Decreased Productivity

 

Economic and social costs of Chagas’ disease are huge for Bolivians and other peoples of Latin America. Chagas’ disease helps creates a downward spiral of productivity; it is a debilitating disease at all stages. At its early stages parasites sap vital nutrients and dispel toxic waste products; at its later stages diseased organs totally disable workers. Most notably, peasants suffer fatigue, especially those working at higher altitudes, where they often must stop farming their plots or leave the work to relatives and children. The inability to work results in decreased crops, which causes malnourishment that leads to increased susceptibility to Chagas’ disease.

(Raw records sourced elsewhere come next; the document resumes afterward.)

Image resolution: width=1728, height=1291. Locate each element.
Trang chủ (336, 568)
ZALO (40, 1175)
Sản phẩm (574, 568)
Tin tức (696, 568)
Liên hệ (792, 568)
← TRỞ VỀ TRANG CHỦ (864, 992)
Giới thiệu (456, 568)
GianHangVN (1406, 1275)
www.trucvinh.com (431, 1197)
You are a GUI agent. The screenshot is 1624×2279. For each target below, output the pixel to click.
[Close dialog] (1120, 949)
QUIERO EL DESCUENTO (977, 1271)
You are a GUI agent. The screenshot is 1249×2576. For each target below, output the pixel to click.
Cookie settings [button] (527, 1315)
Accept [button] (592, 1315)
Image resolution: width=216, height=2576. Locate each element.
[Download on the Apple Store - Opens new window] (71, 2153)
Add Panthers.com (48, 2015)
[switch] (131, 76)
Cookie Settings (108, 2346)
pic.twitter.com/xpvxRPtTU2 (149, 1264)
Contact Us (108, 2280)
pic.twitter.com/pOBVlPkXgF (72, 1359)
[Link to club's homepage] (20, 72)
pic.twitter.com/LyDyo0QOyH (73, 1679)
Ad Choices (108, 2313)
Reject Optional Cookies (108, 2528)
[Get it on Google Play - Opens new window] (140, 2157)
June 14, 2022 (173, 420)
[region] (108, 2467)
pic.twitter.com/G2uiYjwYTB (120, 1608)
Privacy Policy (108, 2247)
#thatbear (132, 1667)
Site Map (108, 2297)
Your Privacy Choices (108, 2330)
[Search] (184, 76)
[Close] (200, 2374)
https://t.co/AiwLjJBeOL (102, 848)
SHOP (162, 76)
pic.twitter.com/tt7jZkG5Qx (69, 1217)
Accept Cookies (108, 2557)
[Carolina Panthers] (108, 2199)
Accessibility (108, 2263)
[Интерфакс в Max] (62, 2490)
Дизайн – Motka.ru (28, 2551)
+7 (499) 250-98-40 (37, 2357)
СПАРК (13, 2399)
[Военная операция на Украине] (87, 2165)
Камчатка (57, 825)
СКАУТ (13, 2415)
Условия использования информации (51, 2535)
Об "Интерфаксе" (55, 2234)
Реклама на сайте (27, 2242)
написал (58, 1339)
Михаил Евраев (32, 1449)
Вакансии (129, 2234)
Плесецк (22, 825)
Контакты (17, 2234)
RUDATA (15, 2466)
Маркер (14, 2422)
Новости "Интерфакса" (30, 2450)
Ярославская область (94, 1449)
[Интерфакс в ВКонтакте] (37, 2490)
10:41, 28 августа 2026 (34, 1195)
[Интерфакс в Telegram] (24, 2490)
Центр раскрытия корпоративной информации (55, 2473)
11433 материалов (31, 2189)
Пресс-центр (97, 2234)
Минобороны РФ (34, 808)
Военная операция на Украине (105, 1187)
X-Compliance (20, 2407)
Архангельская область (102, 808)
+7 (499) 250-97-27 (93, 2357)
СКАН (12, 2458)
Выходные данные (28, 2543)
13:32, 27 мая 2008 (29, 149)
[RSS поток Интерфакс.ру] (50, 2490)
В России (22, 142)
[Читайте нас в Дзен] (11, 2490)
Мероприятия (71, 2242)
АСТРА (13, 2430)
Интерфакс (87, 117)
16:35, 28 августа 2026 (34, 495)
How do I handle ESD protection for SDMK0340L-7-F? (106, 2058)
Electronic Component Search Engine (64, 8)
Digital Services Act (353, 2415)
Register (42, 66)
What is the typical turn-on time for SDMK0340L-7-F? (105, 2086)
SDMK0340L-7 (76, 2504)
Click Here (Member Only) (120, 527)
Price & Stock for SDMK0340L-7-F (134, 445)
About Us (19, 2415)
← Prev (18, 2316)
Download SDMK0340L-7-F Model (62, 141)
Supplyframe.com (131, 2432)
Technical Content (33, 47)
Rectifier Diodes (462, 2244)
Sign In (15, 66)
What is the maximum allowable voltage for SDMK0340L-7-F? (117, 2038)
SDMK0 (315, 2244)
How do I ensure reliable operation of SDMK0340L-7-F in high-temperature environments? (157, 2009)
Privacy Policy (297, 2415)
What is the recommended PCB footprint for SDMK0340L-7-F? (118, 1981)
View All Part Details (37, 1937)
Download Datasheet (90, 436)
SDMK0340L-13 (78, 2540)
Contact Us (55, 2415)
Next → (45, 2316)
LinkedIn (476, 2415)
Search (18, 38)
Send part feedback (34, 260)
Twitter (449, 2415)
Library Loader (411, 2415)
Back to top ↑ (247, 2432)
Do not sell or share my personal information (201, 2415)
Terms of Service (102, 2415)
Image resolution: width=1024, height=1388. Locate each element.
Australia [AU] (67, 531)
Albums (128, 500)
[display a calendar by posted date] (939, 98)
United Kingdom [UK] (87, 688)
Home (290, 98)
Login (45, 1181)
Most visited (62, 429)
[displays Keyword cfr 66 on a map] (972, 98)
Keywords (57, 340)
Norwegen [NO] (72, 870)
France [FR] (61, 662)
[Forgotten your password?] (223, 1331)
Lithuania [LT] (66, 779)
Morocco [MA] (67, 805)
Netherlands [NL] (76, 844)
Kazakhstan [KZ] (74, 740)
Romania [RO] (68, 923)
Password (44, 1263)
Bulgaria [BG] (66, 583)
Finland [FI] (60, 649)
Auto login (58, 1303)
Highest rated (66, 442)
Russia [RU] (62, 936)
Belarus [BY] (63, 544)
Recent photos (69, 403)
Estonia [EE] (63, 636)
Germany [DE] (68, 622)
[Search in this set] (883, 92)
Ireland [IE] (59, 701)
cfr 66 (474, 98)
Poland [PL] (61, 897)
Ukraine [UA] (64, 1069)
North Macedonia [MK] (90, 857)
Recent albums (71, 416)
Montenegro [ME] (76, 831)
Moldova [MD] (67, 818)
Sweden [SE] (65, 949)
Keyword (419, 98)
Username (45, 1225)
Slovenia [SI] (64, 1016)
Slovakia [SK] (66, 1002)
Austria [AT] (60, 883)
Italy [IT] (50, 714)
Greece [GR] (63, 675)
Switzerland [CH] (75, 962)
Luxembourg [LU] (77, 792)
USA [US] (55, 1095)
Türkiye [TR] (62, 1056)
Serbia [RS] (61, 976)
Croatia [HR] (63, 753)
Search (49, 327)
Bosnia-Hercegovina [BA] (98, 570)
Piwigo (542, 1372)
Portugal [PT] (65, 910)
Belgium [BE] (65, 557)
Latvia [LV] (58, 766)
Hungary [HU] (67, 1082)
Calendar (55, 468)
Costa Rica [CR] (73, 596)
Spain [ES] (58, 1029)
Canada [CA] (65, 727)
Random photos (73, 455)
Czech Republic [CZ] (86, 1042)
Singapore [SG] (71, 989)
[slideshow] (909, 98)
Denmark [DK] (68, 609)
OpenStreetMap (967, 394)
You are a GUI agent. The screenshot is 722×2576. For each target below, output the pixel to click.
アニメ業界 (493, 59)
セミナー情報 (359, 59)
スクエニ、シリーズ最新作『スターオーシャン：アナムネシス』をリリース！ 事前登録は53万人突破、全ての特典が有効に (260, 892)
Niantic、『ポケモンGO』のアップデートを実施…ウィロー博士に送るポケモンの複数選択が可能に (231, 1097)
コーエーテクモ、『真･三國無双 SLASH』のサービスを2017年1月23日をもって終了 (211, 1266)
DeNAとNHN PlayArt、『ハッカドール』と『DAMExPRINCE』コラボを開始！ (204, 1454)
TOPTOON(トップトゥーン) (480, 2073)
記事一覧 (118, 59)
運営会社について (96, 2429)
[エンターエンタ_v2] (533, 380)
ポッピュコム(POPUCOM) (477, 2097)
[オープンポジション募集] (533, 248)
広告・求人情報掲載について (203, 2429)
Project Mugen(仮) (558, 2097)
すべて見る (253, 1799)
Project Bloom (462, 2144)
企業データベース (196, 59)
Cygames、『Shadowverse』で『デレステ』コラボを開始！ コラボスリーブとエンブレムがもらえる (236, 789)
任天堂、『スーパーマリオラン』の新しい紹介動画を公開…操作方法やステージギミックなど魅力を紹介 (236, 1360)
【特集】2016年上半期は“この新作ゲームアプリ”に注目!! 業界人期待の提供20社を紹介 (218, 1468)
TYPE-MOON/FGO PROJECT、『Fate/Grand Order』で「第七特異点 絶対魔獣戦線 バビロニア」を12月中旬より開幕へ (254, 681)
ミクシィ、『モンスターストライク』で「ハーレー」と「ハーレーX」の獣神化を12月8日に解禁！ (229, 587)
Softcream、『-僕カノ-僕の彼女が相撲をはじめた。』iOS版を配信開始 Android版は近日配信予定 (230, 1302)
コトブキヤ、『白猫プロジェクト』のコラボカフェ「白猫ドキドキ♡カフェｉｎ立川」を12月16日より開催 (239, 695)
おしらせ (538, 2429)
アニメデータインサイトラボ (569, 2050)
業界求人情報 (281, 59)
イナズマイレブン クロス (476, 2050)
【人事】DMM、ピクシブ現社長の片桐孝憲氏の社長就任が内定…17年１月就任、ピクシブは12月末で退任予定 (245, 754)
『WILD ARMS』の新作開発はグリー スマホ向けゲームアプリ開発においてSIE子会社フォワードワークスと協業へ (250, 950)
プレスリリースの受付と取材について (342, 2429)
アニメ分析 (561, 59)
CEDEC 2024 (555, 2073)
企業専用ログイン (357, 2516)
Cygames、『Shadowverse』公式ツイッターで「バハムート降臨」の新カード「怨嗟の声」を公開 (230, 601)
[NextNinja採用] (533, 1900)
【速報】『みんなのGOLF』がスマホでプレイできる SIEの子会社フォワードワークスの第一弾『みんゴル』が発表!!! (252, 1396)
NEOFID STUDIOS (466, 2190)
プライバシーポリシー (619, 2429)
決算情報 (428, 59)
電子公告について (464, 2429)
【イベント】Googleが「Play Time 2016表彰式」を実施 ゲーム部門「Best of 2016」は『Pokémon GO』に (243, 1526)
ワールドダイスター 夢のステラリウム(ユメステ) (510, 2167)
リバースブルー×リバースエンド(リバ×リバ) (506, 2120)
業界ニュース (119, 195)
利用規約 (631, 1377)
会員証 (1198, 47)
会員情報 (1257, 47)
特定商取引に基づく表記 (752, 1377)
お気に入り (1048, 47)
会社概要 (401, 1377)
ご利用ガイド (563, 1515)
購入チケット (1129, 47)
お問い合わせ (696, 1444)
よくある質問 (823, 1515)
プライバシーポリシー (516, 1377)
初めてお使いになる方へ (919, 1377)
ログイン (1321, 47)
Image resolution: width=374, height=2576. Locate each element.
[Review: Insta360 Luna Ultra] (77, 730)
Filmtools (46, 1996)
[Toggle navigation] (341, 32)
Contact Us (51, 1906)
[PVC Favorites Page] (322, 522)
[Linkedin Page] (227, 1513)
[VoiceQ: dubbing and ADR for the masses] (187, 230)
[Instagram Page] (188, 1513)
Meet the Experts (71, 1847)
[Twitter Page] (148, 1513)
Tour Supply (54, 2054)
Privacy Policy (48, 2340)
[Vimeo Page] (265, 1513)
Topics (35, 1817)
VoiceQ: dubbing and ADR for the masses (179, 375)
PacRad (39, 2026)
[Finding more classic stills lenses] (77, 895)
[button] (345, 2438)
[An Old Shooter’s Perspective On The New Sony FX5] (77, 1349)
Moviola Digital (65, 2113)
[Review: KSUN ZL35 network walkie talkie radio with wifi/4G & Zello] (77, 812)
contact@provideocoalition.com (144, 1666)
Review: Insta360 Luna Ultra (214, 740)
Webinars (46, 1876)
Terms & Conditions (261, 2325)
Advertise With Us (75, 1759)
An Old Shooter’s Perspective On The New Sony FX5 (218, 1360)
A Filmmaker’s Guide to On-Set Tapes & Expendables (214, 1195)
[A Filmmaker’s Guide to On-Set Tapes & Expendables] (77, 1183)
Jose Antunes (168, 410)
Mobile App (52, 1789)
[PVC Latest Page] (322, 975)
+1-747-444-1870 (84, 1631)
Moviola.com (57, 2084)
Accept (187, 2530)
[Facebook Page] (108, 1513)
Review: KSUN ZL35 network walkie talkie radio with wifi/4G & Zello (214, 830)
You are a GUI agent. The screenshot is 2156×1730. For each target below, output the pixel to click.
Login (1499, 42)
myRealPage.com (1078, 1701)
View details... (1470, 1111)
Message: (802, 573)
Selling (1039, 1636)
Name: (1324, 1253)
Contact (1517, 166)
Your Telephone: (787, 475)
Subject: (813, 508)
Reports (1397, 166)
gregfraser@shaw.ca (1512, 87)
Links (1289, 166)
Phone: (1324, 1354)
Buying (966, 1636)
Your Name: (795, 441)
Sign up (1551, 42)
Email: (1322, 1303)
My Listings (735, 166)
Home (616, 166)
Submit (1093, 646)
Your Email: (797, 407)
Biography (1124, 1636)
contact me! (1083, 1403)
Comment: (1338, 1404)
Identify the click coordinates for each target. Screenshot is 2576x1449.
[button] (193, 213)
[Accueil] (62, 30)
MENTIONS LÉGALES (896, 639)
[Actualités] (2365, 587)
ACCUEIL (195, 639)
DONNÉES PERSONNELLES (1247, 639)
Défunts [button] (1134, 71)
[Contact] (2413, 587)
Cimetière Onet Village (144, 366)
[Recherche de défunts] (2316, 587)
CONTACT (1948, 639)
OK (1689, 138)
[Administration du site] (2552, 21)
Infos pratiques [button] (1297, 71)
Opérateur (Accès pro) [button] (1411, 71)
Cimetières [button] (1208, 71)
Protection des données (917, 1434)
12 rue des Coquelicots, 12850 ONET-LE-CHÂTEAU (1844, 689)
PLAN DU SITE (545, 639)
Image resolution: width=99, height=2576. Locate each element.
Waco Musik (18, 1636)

Even more costly, many adult victims die during their most productive years. Children are left without mentors and families without breadwinners. Remaining members of the community then must assume responsibility for the survivors. For this reason, Chagas’ disease is a major obstacle to development in Latin America. The World Bank considers it the fourth most serious health problem in Latin America (after respiratory and diarrheal illnesses and HIV infection), as measured by years of life lost adjusted for disability (see Figure 31). From a cost‑benefit analysis, it is cheaper to build a house for every Bolivian family than to cover the cost of Chagas’ disease to the economy from loss of production (not including the loss of animals).

 

 

Figure 31. Disease burden in Latin America in disability‑adjusted life years (DALYs), from five tropical diseases. (From World Development Report 1993: Investing in Health. World Bank.)

 

Agrarian productivity also has declined in the Altiplano because of environmental and economic factors. Vast deforestation of the Altiplano caused widespread loss of other vegetation and water shortages. Insect populations shifted from wooded areas to houses. Highland peasants moved to lower, more disease‑infested regions of the Alto‑Beni and Santa Cruz. Bolivian peasants are having problems competing against large‑scale commercial farmers. Rural Bolivia lacks electricity, secondary‑education facilities, and adequate health care. These factors also have discouraged children from taking over the family farm. As a result, rural‑to‑urban ratios have plummeted from 74‑26 percent in 1950 to 42‑58 percent in 1992.

Life in urban areas is not much better for Aymara, Quechua, and Guarani Indians who go from being independent agriculturalists to becoming dependent and low‑paid jornaleros (hired workers). Many are not even that lucky–unemployment in Bolivia is at 20 percent and rising. Bolivia is a poor and unhealthy country.

Transported pathogens have a distinct advantage with the migration of people in generally being able to colonize and reproduce in new territories. Seasonal migration can lead to a biotic exchange of pathogens between regions, exposing populations to diseases from many regions. In other words, Chagas’ disease, AIDS, tuberculosis, and malaria accompany these movements and spread back and forth from home territories to colonized or work areas. Globalization brings colonization not only of humans but of insects, parasites, and viruses. Chagas’ disease in Bolivia provides a microcosmic illustration of what is happening on a global scale.